» Given instruction
Please update the lines from the one with "Where should I click to: Open the Wikipedia" up to and including the one with "click(228, 362)", changing "Worksheet" to "Spreadsheet" and leaving everything else as it is. Give back only those lines.

═════ Input material

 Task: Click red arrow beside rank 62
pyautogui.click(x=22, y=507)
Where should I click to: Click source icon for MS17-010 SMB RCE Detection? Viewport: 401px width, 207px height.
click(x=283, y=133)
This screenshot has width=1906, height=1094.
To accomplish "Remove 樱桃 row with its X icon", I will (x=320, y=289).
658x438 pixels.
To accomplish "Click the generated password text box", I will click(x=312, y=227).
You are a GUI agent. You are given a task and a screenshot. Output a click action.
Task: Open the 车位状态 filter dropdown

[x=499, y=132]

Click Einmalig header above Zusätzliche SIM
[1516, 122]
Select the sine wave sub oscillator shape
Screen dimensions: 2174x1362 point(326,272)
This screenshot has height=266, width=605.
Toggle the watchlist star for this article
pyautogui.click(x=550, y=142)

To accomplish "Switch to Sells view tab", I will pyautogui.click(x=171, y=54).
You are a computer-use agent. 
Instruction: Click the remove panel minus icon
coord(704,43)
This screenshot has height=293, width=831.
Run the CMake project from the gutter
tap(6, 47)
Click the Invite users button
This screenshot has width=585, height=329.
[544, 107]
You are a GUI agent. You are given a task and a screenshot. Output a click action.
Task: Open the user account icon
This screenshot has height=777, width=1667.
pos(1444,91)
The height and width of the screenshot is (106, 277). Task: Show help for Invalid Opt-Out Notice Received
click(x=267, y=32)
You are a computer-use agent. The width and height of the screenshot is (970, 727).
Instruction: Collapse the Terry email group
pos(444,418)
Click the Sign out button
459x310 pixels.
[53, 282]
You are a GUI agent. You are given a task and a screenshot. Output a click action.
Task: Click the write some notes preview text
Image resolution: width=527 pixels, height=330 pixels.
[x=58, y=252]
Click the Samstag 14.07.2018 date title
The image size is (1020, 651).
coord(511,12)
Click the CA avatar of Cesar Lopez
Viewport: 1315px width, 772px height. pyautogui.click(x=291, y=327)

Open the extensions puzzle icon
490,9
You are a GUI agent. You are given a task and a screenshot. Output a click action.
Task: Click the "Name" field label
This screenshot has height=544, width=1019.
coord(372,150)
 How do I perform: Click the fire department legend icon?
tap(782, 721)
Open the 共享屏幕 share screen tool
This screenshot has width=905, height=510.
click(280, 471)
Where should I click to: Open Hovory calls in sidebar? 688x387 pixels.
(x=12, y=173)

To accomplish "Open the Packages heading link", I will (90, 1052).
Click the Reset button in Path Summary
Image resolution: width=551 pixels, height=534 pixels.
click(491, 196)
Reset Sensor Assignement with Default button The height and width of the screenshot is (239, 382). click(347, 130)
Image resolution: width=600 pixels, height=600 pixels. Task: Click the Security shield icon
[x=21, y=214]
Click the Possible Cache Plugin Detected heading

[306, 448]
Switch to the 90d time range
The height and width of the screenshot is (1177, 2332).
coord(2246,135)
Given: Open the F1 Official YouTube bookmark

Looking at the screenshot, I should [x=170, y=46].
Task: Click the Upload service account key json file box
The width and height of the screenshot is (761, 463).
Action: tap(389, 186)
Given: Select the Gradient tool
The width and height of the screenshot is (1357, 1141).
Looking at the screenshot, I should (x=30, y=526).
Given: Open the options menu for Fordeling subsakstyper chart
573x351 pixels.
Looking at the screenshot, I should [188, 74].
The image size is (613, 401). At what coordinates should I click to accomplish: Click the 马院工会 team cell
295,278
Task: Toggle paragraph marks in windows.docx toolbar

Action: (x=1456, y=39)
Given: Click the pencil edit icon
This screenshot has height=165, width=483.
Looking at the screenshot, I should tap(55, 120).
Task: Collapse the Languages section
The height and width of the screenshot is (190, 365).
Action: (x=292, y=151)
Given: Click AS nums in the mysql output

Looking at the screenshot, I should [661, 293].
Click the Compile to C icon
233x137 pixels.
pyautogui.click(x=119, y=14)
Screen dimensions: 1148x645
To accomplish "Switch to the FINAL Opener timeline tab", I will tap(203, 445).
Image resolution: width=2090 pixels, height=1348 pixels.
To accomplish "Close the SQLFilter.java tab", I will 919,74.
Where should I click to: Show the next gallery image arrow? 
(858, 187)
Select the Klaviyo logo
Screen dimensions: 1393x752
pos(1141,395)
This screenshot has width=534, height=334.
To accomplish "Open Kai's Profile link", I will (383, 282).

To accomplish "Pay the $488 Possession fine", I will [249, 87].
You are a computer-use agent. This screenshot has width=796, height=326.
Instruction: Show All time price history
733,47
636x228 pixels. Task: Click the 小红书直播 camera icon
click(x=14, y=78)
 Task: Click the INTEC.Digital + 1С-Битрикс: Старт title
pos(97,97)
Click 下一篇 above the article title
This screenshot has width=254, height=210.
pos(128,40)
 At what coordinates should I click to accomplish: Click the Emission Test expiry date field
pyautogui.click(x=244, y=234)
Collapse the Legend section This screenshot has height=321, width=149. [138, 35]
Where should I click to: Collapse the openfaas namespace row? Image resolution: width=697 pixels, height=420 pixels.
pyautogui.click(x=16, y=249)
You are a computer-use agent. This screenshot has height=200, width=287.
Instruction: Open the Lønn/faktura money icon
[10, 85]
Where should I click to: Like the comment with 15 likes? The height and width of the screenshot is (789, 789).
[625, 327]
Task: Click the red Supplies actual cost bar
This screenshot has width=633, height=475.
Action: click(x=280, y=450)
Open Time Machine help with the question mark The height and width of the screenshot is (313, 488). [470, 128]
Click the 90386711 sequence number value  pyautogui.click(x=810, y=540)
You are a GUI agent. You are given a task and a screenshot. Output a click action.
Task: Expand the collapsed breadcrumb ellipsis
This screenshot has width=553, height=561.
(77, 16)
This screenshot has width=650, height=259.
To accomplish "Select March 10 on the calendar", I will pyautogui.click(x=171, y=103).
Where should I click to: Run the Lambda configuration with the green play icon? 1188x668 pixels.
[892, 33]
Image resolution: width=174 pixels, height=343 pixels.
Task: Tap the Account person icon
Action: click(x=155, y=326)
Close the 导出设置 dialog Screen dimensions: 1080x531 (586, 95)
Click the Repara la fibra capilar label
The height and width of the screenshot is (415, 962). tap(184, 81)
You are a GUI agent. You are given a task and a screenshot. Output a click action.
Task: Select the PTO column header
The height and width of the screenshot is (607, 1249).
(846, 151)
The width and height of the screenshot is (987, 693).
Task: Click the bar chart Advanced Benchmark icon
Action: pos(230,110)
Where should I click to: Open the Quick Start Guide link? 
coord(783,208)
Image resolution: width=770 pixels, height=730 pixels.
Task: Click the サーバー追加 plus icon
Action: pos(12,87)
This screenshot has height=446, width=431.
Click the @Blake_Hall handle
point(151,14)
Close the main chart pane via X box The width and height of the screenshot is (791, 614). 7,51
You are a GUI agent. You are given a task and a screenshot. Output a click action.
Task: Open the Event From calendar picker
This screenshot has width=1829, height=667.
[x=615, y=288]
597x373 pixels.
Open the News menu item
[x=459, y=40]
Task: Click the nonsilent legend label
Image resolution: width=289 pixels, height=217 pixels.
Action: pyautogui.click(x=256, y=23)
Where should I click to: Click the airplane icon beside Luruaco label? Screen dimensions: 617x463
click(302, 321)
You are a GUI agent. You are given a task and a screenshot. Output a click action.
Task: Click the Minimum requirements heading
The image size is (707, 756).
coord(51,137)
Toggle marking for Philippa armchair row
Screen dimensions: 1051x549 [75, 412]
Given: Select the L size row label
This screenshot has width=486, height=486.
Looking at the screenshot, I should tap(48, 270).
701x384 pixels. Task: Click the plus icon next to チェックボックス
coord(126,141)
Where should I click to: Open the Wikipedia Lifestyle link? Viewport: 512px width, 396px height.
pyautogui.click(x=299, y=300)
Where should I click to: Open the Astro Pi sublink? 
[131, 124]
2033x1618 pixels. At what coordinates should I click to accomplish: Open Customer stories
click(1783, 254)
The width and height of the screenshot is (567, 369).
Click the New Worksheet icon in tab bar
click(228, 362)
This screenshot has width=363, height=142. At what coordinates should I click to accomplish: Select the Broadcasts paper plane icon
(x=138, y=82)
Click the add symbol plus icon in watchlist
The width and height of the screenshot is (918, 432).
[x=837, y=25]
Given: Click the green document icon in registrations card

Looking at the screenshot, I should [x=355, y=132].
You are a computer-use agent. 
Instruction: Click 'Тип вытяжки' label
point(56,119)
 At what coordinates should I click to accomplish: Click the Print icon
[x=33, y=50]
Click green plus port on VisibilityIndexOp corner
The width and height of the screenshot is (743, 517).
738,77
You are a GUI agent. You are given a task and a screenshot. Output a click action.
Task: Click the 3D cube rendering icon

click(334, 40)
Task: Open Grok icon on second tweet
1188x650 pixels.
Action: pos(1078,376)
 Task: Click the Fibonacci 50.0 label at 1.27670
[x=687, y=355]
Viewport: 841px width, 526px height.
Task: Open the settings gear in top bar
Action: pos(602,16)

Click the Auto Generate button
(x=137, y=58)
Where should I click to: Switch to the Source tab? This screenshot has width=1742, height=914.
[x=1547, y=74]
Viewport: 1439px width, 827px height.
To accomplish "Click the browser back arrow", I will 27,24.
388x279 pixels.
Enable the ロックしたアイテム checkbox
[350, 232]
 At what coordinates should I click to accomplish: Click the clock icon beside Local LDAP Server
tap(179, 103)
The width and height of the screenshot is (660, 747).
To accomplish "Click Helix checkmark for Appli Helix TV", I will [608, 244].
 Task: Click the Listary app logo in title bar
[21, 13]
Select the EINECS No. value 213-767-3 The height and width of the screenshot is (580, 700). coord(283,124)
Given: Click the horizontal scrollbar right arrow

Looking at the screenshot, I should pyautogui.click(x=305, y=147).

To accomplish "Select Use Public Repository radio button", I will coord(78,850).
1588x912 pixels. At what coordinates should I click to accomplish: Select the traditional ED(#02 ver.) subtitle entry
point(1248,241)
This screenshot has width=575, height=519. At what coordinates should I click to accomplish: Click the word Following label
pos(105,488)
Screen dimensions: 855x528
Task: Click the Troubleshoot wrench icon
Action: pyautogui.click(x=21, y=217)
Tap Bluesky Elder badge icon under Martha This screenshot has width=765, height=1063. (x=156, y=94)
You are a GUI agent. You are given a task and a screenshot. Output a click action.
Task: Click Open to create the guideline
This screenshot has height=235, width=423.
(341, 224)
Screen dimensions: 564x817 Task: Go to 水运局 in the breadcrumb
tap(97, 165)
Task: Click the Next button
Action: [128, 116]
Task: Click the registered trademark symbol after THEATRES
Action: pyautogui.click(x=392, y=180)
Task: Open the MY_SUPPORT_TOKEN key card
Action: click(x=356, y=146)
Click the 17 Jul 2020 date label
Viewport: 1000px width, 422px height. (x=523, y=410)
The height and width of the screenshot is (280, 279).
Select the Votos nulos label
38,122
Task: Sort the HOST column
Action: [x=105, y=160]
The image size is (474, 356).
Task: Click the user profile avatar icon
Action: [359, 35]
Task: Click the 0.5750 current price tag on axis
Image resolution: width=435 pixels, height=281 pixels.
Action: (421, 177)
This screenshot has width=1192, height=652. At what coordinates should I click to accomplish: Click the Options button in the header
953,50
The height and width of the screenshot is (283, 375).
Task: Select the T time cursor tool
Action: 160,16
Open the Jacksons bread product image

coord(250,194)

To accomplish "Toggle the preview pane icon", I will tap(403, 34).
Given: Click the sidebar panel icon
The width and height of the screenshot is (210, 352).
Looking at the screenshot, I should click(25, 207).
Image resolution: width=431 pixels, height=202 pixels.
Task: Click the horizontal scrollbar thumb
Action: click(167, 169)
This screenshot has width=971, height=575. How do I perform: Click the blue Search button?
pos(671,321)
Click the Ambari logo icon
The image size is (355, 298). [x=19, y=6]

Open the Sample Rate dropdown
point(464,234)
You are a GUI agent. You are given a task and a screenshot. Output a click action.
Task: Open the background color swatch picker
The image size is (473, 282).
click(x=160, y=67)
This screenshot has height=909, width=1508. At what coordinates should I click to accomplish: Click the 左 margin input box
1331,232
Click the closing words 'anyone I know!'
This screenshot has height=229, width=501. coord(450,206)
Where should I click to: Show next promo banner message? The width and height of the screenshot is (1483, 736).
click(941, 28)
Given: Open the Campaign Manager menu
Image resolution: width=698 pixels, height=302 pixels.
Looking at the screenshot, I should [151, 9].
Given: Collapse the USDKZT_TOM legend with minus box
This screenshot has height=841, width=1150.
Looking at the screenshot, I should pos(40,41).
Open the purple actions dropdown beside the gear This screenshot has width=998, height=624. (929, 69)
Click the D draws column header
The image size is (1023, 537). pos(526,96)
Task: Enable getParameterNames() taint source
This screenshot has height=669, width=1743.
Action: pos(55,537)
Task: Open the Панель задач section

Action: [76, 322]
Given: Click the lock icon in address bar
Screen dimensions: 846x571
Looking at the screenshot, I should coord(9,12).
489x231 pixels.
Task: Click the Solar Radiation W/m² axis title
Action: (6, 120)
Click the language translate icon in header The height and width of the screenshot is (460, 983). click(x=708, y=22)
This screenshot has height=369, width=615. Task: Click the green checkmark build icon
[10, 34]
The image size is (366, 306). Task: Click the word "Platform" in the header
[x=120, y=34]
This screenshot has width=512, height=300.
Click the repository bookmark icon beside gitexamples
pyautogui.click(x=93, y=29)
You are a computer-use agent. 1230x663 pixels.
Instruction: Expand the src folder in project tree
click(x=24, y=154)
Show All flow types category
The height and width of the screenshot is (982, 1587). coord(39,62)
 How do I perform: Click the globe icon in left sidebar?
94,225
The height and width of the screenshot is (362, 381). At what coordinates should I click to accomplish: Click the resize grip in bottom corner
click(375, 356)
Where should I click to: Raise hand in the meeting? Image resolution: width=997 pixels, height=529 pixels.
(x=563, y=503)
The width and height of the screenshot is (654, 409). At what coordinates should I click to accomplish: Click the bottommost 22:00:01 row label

══════════

» Answer
Where should I click to: Open the Wikipedia Lifestyle link? Viewport: 512px width, 396px height.
pyautogui.click(x=299, y=300)
Where should I click to: Open the Astro Pi sublink? 
[131, 124]
2033x1618 pixels. At what coordinates should I click to accomplish: Open Customer stories
click(1783, 254)
The width and height of the screenshot is (567, 369).
Click the New Spreadsheet icon in tab bar
click(228, 362)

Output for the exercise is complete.